Nothing
utils::globalVariables(c("clootl_data"))
#' Get the DOIs and quantify the contribution of published studies
#'
#' Standing on the shoulders of giants
#'
#' @param tree A phylogeny obtained from extractTree (see details).
#' @param data_path Default to `FALSE`, it will look for a path containing the bird tree.
#' If the tree has not been downloaded yet using [get_avesdata_repo()], it will load the
#' default tree using [utils::data()] and `version` and `taxonomy_year` will be ignored??
#' If the tree has been downloaded using [get_avesdata_repo()], it will read the tree file
#' corresponding to the `version` and `taxonomy_year` provided and load it as a `phylo` object.
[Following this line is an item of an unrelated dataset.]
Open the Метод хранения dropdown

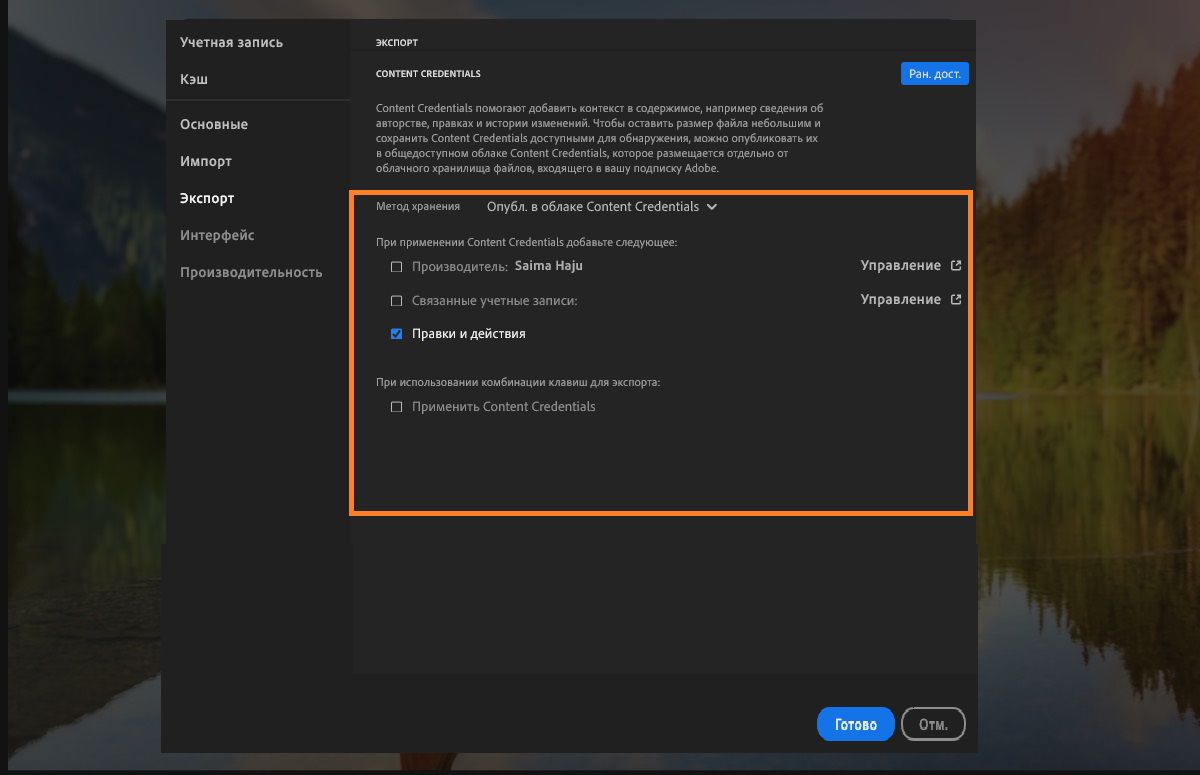(x=597, y=207)
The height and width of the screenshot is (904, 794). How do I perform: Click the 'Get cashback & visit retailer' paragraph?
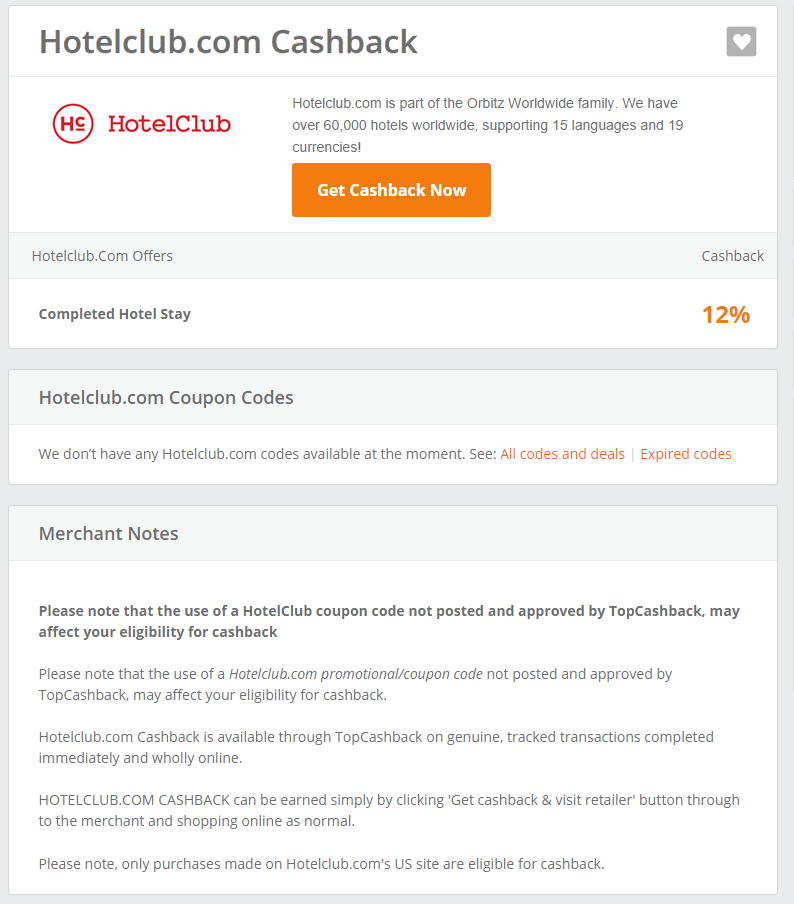point(389,810)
#' @param version The desired version of the tree. Default to the most recent
#' version of the tree. Other versions available are '0.1','1.0','1.2','1.3','1.4' and can be
#' passed as a character string or as numeric.
#'
#' @details Importantly: an internet connection is required for this function to work, as it
#' relies on Open Tree of Life APIs. The function will determine what proportion of nodes in
#' your phylogeny (possibly
#' but not necessarily pruned to a set of study taxa) are supported by each study that goes into
#' creating the final clootl tree. In any resulting publication, you should always cite the
#' clootl tree, and
#' you should also "always" cite all the trees/DOIs that contributed to your phylogeny. That
#' said, we are well aware of citation and word count limits that plague modern publishing,
#' and for this reason we quantify the contribution of each study; depending on your phylogeny,
#' it is very possible that one or two studies contributed the majority of information. Currently,
#' this function assumes your output tree matches the taxonomy of the corresponding tree on the
#' OpenTree server. Since the function is actually using the named internal nodes for the API
#' query, and these should not be lost between tree versions and taxonomies, this should not
#' matter, but this has not yet been tested.
#'
#' @return A dataframe of the percent of internal nodes supported by a given study, as well
#' as the DOI of that study. The proportion of taxa in the tree supported by taxonomic
#' addition only is included in the dataframe.
#'
#' @author Eliot Miller, Emily Jane McTavish
#'
#' @export
#'
#' @import ape
#' @importFrom jsonlite toJSON fromJSON
#' @importFrom RCurl postForm
#' @importFrom dplyr group_by summarize
#'
#' @examples
#'\donttest{#pull the taxonomy file out
#' data(clootl_data)
#' tax <- clootl_data$taxonomy.files$Year2021
#' ls(tax)
#' #subset to species only
#' # TODO: this step seems no longer necessary, is it??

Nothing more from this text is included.